The labyrinth of streets, sidestreets and alleyways in the medieval-era medina confused and delighted me. I could be almost certain that by taking a particular route, I would end up where I wanted to be, and then be pleasantly surprised to find myself in an area I'd never seen before. Rabat moves at it's own speed; there is no obligation to rush and every corner invites one to linger. Of course, to its residents, Rabat is easily navigable. But to the outsider, such as I was, it is a happy mess full of infinite diversions (and yes, I realize the Orientalist implications of this statement). Opposed to Rabat is Prague, Czech Republic, probably the most legible city I've ever lived in:















Within two weeks of arrival, I knew how to get to any location in Prague.

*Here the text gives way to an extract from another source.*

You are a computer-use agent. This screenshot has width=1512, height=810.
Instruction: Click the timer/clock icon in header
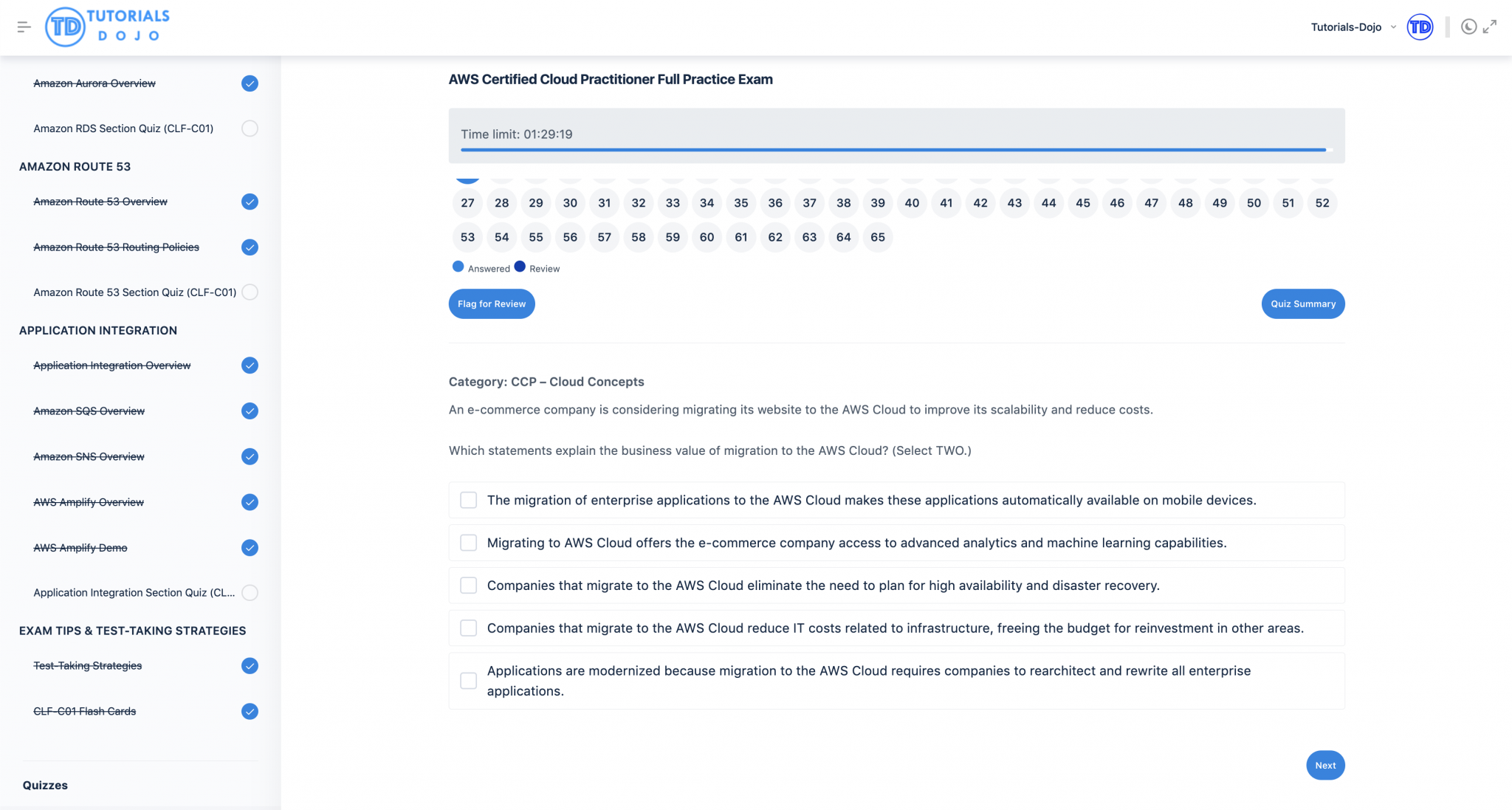pyautogui.click(x=1467, y=26)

Even though it is a city of 1.2 million, Prague seems tiny. One will inevitably run into the same people again and again in the oddest of places. This is part of Prague's mystery, a city of unbelieveable, "storybook" beauty as well as the most painful loneliness one can ever experience. It is no wonder that this is Kafka's birthplace; seriously, "The Trial" makes absolute sense if you've spent a good amount of time here. Sometimes it seemed to me as if nothing ever remained the same there, but I eventually learned that there was one constant: I knew that no matter what, someone, somewhere would be a complete asshole to me each and every day. Oddly enough, I found it endearing by the end of my stay. Both Rabat and Prague are miniscule when compared to Chicago:














America's "Second City," and with all apologies to my beloved Chi-Town, there really is an inferiority complex in relation to NYC, from then stone lions outside the Art Institute to the "Russian Tea Time" on Adams St. What I love about Chicago (besides the architecure and the food) is that people there are actually very nice to one another. For any American urbanite, it is easy to find your way around Chicago; it's layout makes sense to us, basically a grid system with clearly defined North, South, East and West sides.

How long will it take me to discover Ulsan's legibility? We'll see. All I know is that I will enjoy the process.